Wednesday, May 04, 2005

Cardinal Archbishop Francis George on "The Religion of the Day"

This address, from 1999, parallels many of the concerns expressed in the column about Cardinal Newman mentioned below.

An excerpt:

"Instead of understanding Vatican II as a limited accommodation to modernity for the sake of evangelizing the modern world, the liberal project seems often to interpret the council as a mandate to change whatever in the church clashes with modern society. To caricature somewhat, the project both for ecclesial renewal and for mission in the world takes its cues from the editorial page of the New York Times or, even worse, USA Today. The church provides motivation and troops to meet the world's agenda as defined by the world. This is a dead end, because the church's mission would then have nothing original to contribute to the world's self-understanding. This is not to say that many so-called "gospel values" or semina verbi are not to be found on the editorial pages of the New York Times, or even USA Today; it is to say that God's ways are not our ways and that the greatest contribution the church makes to the world is to preach gospel truths in ways that, inevitably, will both comfort and confront any society in which she takes up Christ's mission.

"Behind the crisis of visible authority or governance in a liberal church lies a crisis of truth. In a popular liberal society, freedom is the primary value and the government is not supposed to tell its citizens how to think. The cultural fault line lies in a willingness to sacrifice even the gospel truth in order to safeguard personal freedom construed as choice. Using sociology of knowledge and the hermeneutics of suspicion, modern liberals interpret dogmas which affront current cultural sensibilities as the creation of celibate males eager to keep a grasp on power rather than as the work of the Holy Spirit guiding the successors of the Apostles. The bishops become the successors of the Sanhedrin and the church, at best, is the body of John the Baptist, pointing to a Jesus not yet risen from the dead and, therefore, a role model or prophet but not a savior. Even Jesus' being both male and celibate is to be forgotten or denied once the risen Christ can be reworked into whomever or whatever the times demand. Personal experience becomes the criterion for deciding whether or not Jesus is my savior, a point where liberal Catholics and conservative Protestants seem to come to agreement, even if they disagree on what salvation really means. Liberal culture discovers victims more easily than it recognizes sinners; and victims don't need a savior so much as they need to claim their rights.

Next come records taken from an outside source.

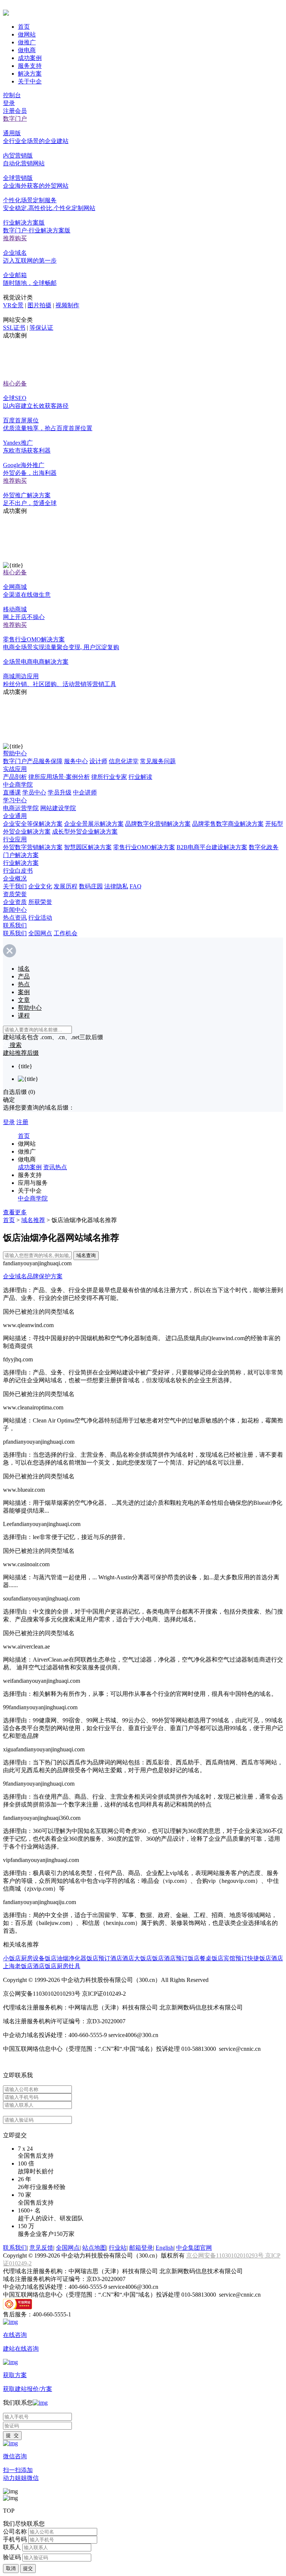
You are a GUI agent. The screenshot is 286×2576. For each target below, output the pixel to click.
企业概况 (15, 878)
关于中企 (30, 81)
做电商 (27, 50)
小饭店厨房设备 (24, 1958)
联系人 (12, 2547)
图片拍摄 (39, 305)
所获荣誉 (40, 902)
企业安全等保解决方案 (33, 824)
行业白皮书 (18, 870)
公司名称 (15, 2531)
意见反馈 (41, 2248)
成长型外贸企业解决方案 (85, 831)
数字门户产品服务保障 (33, 761)
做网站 (27, 34)
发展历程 (65, 886)
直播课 (12, 792)
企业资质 (15, 902)
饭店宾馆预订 (229, 1958)
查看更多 (15, 1212)
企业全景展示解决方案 (94, 824)
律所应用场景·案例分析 (59, 777)
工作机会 (65, 933)
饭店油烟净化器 (65, 1958)
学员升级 (60, 792)
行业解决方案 (21, 863)
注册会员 (15, 111)
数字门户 (15, 118)
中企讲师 (85, 792)
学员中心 (34, 792)
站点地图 (94, 2248)
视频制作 (67, 305)
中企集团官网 (194, 2248)
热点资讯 (15, 917)
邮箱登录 (141, 2248)
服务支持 (30, 66)
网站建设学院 (58, 808)
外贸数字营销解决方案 (33, 847)
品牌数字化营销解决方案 (158, 824)
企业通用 (15, 816)
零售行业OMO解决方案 (144, 847)
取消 (11, 2568)
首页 (24, 26)
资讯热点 (55, 1167)
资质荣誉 (15, 894)
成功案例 (30, 58)
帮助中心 (15, 753)
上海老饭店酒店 (24, 1966)
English (165, 2248)
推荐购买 (15, 238)
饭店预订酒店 (104, 1958)
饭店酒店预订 (170, 1958)
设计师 (98, 761)
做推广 (27, 42)
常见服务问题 (158, 761)
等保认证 (41, 327)
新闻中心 (15, 910)
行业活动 (40, 917)
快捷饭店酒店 (265, 1958)
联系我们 (15, 925)
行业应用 (15, 839)
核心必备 (15, 383)
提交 (28, 2568)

"All this is not only a dead end, it is a betrayal of the Lord, no matter the good intentions of those espousing these convictions. The call to personal conversion, which is at the heart of the gospel, has been smothered by a pillow of accommodation. The project for a liberal Catholic church is as unoriginal as the project for a liberal reinterpretation of the mission for the church. A church, all of whose ministries, construed only functionally, are open to any of the baptized; a church unwilling to say that all homosexual genital relations are morally wrong; a church which at least makes some allowance for abortion when necessary to assure a mother's freedom; a church accepting contraception as moral within marriage and prudent outside of marriage; a church willing to admit the sacramentally married to a second marriage in complete sacramental communion; a church whose teaching has to stand the acid test of modern criticism and personal acceptance in order to have not just credibility but legitimacy-there is nothing new in all this. It already exists, but outside the Catholic church."